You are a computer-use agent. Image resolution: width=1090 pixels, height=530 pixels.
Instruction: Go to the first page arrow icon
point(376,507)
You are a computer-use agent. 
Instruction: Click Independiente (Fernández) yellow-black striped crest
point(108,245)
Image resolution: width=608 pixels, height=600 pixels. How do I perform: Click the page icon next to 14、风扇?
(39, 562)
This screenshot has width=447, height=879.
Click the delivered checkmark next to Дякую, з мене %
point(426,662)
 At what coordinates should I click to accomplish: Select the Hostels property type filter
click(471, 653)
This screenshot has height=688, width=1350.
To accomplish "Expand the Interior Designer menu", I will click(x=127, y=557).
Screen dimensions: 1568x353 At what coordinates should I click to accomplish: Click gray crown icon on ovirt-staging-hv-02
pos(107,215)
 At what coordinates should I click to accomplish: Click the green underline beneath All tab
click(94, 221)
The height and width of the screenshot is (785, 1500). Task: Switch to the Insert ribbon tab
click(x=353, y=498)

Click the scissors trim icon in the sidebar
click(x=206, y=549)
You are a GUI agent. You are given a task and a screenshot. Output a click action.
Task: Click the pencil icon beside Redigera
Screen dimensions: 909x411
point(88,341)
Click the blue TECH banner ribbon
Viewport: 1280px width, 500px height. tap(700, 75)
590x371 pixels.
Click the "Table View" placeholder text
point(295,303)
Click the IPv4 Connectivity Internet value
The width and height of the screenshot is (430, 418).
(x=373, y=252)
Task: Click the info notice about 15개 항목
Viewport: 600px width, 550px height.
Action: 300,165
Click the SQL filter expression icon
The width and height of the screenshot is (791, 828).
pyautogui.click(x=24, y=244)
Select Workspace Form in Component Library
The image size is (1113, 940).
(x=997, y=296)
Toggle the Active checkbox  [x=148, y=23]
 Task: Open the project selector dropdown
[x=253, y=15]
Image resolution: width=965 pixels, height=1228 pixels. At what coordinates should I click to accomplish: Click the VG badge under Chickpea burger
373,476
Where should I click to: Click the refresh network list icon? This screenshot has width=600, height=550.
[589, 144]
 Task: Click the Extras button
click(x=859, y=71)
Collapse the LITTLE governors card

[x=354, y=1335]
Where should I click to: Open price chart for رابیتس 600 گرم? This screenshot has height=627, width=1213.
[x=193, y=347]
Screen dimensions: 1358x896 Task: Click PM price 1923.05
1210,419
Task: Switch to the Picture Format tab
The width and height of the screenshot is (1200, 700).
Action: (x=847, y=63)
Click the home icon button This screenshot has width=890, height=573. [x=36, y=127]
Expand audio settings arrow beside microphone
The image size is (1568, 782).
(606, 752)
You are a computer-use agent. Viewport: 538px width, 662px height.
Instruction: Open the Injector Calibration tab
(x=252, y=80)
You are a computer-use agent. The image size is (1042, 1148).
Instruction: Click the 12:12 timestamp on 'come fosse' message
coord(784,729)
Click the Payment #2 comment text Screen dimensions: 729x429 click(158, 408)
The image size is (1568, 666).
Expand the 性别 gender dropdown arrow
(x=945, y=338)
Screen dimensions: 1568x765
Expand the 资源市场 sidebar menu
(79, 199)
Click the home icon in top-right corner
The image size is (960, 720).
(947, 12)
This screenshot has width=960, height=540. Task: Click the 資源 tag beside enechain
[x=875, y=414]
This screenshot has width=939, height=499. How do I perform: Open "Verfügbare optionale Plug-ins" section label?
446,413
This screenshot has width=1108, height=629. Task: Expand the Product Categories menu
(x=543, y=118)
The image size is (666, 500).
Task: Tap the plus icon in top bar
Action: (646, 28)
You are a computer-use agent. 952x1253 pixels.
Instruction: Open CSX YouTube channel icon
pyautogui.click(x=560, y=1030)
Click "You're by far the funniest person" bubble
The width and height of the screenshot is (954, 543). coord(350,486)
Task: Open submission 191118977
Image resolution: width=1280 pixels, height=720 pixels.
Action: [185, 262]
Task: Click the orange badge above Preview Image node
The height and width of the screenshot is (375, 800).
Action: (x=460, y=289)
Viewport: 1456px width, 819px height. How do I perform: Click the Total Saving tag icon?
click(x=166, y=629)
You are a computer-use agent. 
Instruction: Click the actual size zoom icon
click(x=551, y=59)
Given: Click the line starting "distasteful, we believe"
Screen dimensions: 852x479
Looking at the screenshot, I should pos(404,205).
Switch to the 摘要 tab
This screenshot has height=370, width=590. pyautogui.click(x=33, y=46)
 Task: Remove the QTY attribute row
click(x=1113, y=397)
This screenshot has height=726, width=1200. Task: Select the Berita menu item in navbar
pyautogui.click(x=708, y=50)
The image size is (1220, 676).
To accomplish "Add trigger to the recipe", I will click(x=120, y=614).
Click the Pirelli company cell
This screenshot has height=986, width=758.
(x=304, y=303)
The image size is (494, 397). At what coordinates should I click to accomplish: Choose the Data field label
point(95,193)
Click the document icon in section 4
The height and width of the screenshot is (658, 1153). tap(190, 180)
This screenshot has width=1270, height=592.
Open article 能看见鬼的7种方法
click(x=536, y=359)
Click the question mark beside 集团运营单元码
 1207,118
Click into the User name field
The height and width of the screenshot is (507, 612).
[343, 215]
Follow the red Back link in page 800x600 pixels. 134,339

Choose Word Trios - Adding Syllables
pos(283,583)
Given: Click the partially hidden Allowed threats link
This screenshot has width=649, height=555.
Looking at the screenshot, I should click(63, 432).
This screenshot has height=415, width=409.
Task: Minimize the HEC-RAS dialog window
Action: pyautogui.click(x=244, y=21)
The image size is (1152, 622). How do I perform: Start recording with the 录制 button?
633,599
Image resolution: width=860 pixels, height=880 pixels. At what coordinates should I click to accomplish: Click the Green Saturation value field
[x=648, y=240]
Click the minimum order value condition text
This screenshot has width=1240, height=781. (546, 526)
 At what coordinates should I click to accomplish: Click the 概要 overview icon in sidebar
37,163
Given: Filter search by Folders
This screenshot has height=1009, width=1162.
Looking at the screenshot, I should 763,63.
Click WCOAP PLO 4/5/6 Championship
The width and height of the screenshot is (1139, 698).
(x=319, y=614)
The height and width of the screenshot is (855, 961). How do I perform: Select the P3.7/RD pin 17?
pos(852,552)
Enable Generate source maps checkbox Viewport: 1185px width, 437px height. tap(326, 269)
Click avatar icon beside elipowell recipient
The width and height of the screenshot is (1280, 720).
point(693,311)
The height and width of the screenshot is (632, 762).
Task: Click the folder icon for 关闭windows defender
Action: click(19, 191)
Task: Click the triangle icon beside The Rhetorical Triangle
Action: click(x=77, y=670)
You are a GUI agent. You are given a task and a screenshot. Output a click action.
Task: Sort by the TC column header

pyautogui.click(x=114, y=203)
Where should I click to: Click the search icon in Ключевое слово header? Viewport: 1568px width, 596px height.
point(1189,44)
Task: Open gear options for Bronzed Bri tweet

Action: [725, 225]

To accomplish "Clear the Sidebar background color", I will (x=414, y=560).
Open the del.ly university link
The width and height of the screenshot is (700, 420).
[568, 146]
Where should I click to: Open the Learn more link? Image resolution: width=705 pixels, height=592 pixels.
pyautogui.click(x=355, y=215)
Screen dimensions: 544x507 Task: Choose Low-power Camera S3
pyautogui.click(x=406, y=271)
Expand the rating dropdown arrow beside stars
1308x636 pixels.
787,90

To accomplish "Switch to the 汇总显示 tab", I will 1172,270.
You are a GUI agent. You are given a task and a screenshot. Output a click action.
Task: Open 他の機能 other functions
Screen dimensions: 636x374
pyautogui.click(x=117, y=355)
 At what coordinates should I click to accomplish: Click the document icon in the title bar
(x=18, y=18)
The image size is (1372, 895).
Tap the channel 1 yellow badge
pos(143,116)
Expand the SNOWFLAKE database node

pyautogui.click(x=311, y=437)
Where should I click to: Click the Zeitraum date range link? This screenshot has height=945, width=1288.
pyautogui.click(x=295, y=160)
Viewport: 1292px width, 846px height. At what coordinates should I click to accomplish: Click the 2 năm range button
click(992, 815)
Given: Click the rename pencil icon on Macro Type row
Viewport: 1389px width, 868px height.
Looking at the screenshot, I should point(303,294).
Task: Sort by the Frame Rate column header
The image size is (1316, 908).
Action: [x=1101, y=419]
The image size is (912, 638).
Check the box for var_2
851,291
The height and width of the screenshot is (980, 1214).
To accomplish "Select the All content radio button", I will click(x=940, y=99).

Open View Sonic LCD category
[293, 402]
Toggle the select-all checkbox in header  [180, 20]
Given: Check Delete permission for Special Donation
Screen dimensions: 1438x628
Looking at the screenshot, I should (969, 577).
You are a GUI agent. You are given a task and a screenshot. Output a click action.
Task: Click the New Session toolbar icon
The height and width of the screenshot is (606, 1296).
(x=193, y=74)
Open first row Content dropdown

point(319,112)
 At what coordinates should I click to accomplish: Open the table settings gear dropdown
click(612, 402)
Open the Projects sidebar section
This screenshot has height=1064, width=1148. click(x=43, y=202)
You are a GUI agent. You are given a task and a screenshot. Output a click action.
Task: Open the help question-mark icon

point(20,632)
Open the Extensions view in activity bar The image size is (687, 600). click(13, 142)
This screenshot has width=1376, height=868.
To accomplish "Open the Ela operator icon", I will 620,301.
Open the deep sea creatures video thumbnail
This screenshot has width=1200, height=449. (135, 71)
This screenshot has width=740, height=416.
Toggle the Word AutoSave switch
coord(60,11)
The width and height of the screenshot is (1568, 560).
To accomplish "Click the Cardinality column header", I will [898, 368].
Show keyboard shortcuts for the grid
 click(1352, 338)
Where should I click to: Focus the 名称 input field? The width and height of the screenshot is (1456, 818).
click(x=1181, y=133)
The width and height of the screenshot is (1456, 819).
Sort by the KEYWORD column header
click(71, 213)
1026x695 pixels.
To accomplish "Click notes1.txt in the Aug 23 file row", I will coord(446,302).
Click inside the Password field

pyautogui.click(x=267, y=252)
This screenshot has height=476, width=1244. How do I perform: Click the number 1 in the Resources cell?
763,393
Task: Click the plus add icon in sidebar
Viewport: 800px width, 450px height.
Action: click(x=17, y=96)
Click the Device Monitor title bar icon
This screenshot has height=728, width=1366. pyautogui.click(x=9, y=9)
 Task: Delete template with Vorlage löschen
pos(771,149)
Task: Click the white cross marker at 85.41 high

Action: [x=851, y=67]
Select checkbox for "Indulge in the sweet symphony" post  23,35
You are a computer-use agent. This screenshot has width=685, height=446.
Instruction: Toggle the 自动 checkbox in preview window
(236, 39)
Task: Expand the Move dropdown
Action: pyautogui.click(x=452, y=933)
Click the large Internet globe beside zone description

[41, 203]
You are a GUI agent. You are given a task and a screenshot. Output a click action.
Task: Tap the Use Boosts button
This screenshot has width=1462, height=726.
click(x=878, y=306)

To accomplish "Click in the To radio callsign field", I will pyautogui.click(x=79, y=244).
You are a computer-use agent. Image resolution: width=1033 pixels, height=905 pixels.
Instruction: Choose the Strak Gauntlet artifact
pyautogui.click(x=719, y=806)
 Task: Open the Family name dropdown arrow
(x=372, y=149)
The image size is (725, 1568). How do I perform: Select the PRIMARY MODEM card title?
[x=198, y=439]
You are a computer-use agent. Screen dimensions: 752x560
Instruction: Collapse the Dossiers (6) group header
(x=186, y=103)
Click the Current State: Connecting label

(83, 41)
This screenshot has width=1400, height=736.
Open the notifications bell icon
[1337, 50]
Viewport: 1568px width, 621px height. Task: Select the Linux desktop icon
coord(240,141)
═══
▶ [PROBLEM DETAILS]: Out of the data above, give again only the lines starting at the one holding "Tap the channel 1 yellow badge" and ending at the one holding "Given: Click the rename", unchanged.

▶ [TASK RESPONSE]:
Tap the channel 1 yellow badge
pos(143,116)
Expand the SNOWFLAKE database node

pyautogui.click(x=311, y=437)
Where should I click to: Click the Zeitraum date range link? This screenshot has height=945, width=1288.
pyautogui.click(x=295, y=160)
Viewport: 1292px width, 846px height. At what coordinates should I click to accomplish: Click the 2 năm range button
click(992, 815)
Given: Click the rename pencil icon on Macro Type row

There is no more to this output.